• Set task
Copy out the following lines word for word, keeping every character as it appears.

+++

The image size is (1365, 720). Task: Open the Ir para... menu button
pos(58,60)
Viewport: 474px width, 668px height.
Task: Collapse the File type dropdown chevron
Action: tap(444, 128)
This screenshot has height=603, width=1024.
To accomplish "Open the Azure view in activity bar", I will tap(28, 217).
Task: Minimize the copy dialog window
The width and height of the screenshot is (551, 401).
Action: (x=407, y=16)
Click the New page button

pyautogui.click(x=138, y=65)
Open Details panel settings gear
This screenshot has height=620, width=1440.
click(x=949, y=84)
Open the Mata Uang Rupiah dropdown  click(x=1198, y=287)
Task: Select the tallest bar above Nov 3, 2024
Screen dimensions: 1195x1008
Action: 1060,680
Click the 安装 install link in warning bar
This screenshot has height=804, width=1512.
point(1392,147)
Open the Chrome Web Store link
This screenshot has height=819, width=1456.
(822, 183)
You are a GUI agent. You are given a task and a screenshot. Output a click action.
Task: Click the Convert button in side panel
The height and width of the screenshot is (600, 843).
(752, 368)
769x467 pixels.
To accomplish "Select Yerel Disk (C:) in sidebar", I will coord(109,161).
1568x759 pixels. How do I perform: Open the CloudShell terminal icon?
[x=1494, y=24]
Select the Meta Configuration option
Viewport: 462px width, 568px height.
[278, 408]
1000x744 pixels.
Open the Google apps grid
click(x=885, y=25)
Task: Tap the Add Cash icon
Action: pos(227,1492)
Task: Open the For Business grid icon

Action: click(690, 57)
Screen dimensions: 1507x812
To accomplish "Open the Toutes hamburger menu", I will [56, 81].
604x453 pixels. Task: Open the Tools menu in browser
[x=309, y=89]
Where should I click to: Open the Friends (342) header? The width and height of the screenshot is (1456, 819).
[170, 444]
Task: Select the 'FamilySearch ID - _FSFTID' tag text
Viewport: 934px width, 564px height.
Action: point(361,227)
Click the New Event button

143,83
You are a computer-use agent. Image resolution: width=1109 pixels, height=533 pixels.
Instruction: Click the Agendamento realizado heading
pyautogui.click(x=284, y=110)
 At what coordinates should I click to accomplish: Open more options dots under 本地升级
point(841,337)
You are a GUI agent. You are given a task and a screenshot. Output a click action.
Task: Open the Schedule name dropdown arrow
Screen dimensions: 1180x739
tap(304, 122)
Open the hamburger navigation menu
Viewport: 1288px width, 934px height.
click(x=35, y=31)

+++

• Result below
The image size is (1365, 720). Task: Open the Ir para... menu button
pos(58,60)
Viewport: 474px width, 668px height.
Task: Collapse the File type dropdown chevron
Action: tap(444, 128)
This screenshot has height=603, width=1024.
To accomplish "Open the Azure view in activity bar", I will tap(28, 217).
Task: Minimize the copy dialog window
The width and height of the screenshot is (551, 401).
Action: (x=407, y=16)
Click the New page button

pyautogui.click(x=138, y=65)
Open Details panel settings gear
This screenshot has height=620, width=1440.
click(x=949, y=84)
Open the Mata Uang Rupiah dropdown  click(x=1198, y=287)
Task: Select the tallest bar above Nov 3, 2024
Screen dimensions: 1195x1008
Action: 1060,680
Click the 安装 install link in warning bar
This screenshot has height=804, width=1512.
point(1392,147)
Open the Chrome Web Store link
This screenshot has height=819, width=1456.
(822, 183)
You are a GUI agent. You are given a task and a screenshot. Output a click action.
Task: Click the Convert button in side panel
The height and width of the screenshot is (600, 843).
(752, 368)
769x467 pixels.
To accomplish "Select Yerel Disk (C:) in sidebar", I will coord(109,161).
1568x759 pixels. How do I perform: Open the CloudShell terminal icon?
[x=1494, y=24]
Select the Meta Configuration option
Viewport: 462px width, 568px height.
[278, 408]
1000x744 pixels.
Open the Google apps grid
click(x=885, y=25)
Task: Tap the Add Cash icon
Action: pos(227,1492)
Task: Open the For Business grid icon

Action: click(690, 57)
Screen dimensions: 1507x812
To accomplish "Open the Toutes hamburger menu", I will [56, 81].
604x453 pixels. Task: Open the Tools menu in browser
[x=309, y=89]
Where should I click to: Open the Friends (342) header? The width and height of the screenshot is (1456, 819).
[170, 444]
Task: Select the 'FamilySearch ID - _FSFTID' tag text
Viewport: 934px width, 564px height.
Action: point(361,227)
Click the New Event button

143,83
You are a computer-use agent. Image resolution: width=1109 pixels, height=533 pixels.
Instruction: Click the Agendamento realizado heading
pyautogui.click(x=284, y=110)
 At what coordinates should I click to accomplish: Open more options dots under 本地升级
point(841,337)
You are a GUI agent. You are given a task and a screenshot. Output a click action.
Task: Open the Schedule name dropdown arrow
Screen dimensions: 1180x739
tap(304, 122)
Open the hamburger navigation menu
Viewport: 1288px width, 934px height.
click(x=35, y=31)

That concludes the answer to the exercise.